Positions were liquidated at the close.

In order to investigate the effects of the size of the data window, I varied its size between 15 and 1,600 days and recorded the cross-validated performance for each case. I also recorded the average in-sample performance on each of the training windows. Slicing up the data so that the various cross-validation samples were consistent across window lengths took some effort, but this wrangling was made simpler using Max Kuhn (to whom I once again tip my hat) and his caret package.

The results are presented below.

We can see that for the smallest window lengths, the in-sample performance greatly exceeds the cross-validated performance. In other words, when we use very little data, the model fits the training data well, but fails to generalize out of sample. It has a variance problem, which is what we would expect.

Then things get interesting. As we add slightly more data in the form of a longer training window, the in-sample performance decreases, but the cross-validated performance increases, very quickly rising to meet the in-sample performance. In-sample and cross-validated performance is very similar for a range of window lengths between 25 and 75 days. This is an important result, because when the cross-validated performance approximates the in-sample performance, we can conclude that the model is capturing the underlying signal and is therefore likely to generalise well. Encouragingly, this performance is reasonably robust in the approximate window range 25-75 days. If we had only one data point showing reasonable cross-validated performance, I wouldn’t trust that this wasn’t due to randomness. The existence of a region of reasonable performance implies that we may have a degree of confidence in the results.

As we add yet more data to our training window, we can see that the in-sample performance continues to deteriorate, eventually reaching a lower limit, and that the cross-validated performance likewise continues to decline, with a notable exception around 500 days. This suggests that as we increase the training window length, the model develops a bias problem and underfits the data.

These results are perhaps confounded by the fact that the optimal window length may be a characteristic of this particular market and the particular 10-year period used in this experiment. Actually, I feel this is quite likely. I haven’t run this experiment on other markets or time periods yet, but I strongly suspect that each market will exhibit different optimal window lengths, and that these will probably themselves vary with time. Notwithstanding this, it appears that we can at least conclude that in finance, more data is not necessarily better.

**Equity Curves**

I know how much algorithmic traders like to see an equity curve, so here is the model performance using a variety of selected window lengths, as well as the buy and hold equity curve of the underlying. Transactions costs are not included.

In this case, the absolute performance is nothing spectacular*. However, it demonstrates the differences in the quality of the predictions obtained using different window lengths for training the models. We can clearly see that more is not necessarily better, at least for this particular period of time.

# Performance as a Function of Class Probability Threshold

It is also interesting to investigate how performance varies across the different windows lengths as a function of the class probability threshold used in the trading decisions. Here is a heatmap of the model’s Sharpe ratio for various window lengths and class probability thresholds.

We can see a fairly obvious region of higher Sharpe ratios for lower window lengths and generally increasing class probability threshold. The region of the higher Sharpe ratios for longer window lengths and higher class probabilities (the upper right corner) is actually slightly misleading, since the number of trades taken for these model configurations is vanishingly small. However, we can see that when those trades do occur, they tend to be of a higher quality.

**AIM**
Please state the range of window lengths over which the passage on training window length reports that in-sample and cross-validated performance are very similar. This data plays no role here.

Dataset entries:
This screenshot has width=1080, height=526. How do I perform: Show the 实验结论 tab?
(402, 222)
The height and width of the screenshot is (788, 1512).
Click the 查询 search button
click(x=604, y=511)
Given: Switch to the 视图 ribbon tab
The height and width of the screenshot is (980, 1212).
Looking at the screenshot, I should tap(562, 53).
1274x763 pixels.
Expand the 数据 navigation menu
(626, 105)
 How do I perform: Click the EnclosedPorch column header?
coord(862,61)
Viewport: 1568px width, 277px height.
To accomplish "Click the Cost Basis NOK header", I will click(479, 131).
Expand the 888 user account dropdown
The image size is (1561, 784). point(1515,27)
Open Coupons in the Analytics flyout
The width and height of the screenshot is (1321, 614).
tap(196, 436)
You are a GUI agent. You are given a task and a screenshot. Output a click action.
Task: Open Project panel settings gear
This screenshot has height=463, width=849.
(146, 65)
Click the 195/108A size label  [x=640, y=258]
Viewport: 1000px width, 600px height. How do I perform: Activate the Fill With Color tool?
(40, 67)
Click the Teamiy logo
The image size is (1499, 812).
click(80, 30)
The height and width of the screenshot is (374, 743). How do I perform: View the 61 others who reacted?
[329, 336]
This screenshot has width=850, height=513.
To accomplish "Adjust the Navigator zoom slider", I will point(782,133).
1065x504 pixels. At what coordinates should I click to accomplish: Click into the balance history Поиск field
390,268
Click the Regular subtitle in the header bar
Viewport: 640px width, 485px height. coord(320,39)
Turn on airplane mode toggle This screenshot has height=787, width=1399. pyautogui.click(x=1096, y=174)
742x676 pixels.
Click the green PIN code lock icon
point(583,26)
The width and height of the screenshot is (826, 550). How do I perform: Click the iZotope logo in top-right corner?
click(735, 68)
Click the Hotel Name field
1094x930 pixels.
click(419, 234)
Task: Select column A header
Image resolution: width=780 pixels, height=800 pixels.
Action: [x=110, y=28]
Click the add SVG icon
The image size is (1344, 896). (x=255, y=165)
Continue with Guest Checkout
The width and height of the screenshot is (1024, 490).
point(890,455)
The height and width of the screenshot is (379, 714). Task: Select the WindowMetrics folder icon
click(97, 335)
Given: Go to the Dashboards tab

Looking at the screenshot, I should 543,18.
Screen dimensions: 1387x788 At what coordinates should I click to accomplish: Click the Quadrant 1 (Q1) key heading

**REPLY**
Between 25 and 75 days.